Turkey builds floating docks for Russian icebreakers | Polarjournal
The new floating dock will also be stationed in the Atomflot port of Murmansk. At the left edge of the picture, there is one of the floating docks in operation today, but it is too small for the new icebreakers. (Photo: Heiner Kubny)

Atomflot reported that a Turkish company has been awarded the contract for the construction of a floating dock for the new universal nuclear icebreakers of Project 22220. The contract is worth 4.981 billion rubles (55 million euros). The dock is to be built within 29 months and delivered to Murmansk, according to Mustafa Kashka, Atomflot’s managing director. The dock will be at least 220 m long, about 48 m wide and have a carrying capacity of 30,000 tons. It will be operated by a 30-member crew.

The main production complex of the Turkish shipyard Kuzey Star in Tuzla, the Asian part of Istanbul (Photo: Kuzey Star)

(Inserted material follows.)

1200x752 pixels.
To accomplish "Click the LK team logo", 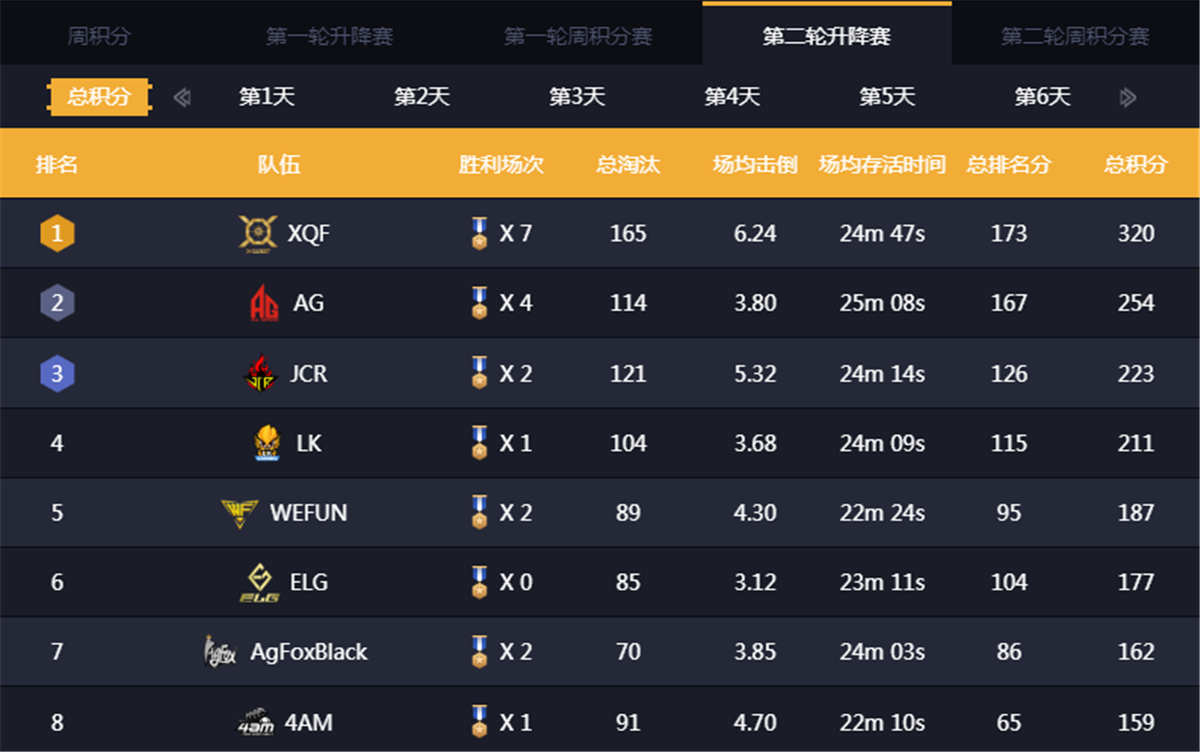I will pos(267,443).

“The signing of the contract is an important step in the implementation of the onshore infrastructure preparation program for maintenance of universal nuclear-powered icebreakers of Project 22220. The Turkish shipyard has the necessary competences and has a good reputation on the shipbuilding market. According to the contract terms the construction, including the delivery of the floating dock to the port of Murmansk, will take 29 months”, said Mustafa Kashka, General Director of FSUE Atomflot.

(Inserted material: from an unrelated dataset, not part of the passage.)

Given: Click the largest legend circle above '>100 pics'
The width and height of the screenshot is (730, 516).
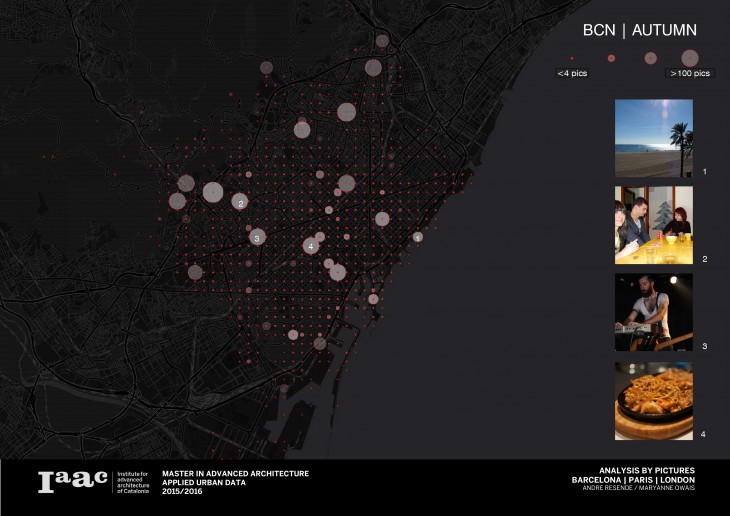Looking at the screenshot, I should (x=690, y=57).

Project 22220 is a Russian icebreaker class designed for work in polar regions and built at the Saint Petersburg Baltic Plant for Rosatom. The first ship of this class was the nuclear icebreaker “Arktika”, which entered service in the fall of 2020. In total, five icebreakers of this size will be built. In front, the “Ural.” In the middle “Arktika”, in the back “Sibir”. (Photo: Anton Haas, St. Petersburg)

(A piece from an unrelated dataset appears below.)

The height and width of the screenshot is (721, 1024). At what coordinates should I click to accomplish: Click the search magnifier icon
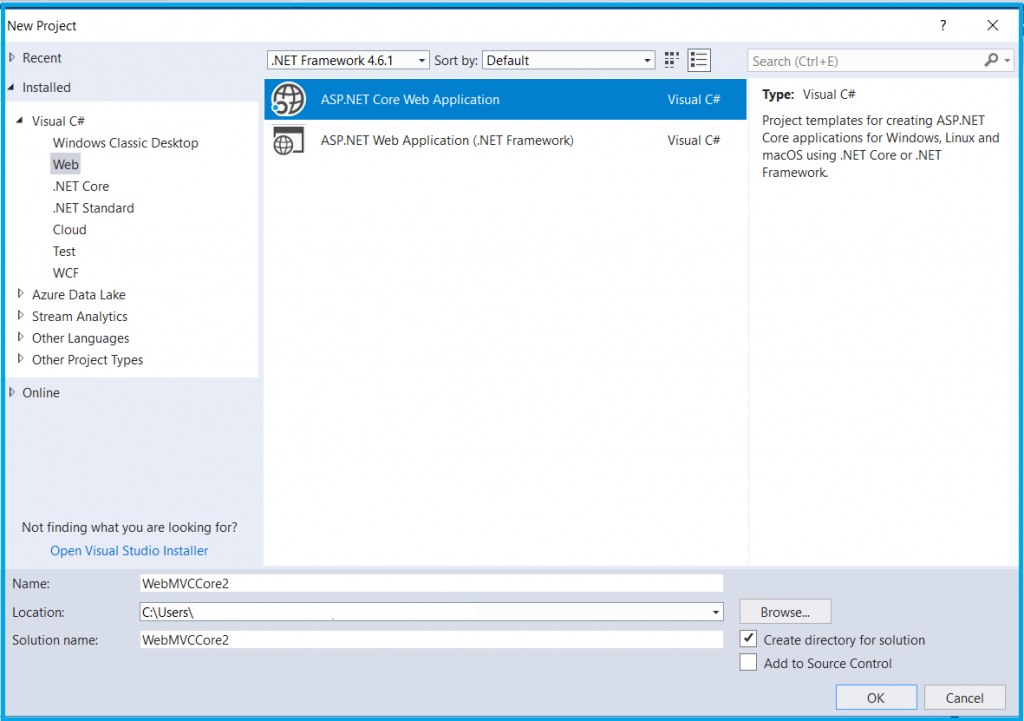pos(991,60)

Not a single Russian shipyard prepared a bid for the construction of a dock and participated in the award of the contract. The inquired shipyards agreed that they could not build a dock at the price offered by Rosatom.

As a result, last year Atomflot’s first call for tenders, in which only Russian shipyards could participate, was declared invalid. As a result, three bids were submitted by foreign shipyards for the second call in early 2021 – the Turkish shipyard Kyzey Star, which offered a price of 4.981 billion rubles, Turkey’s Epic Denizcilik ve Gemi Insaat AS (4.45 billion rubles) and the Chinese Jiangsu Dajin Heavy Industry (4.57 billion rubles).

However, the Commission refused to allow the latter two companies to continue participating in the procurement. Subsequently, the Chinese company attempted to challenge the results of the tender, which resulted in the signing of the contract with the winning Turkish yard being postponed for two months.

The Kyzey Stern shipyard has its main facilities in Tuzla, the southern outskirts and Asian part of Istanbul. The company has already built a number of ships for Russian customers.

Today, Atomflot has two floating docks at its base in Murmansk with a length of 206 m and load capacity of 20,775 tons, and one with a length of 173 m and load capacity of 28,000 tons. The construction of a new floating dock to provide docking for the new Project 22220 nuclear icebreakers currently under construction has been under discussion since 2015 and is likely to take some time.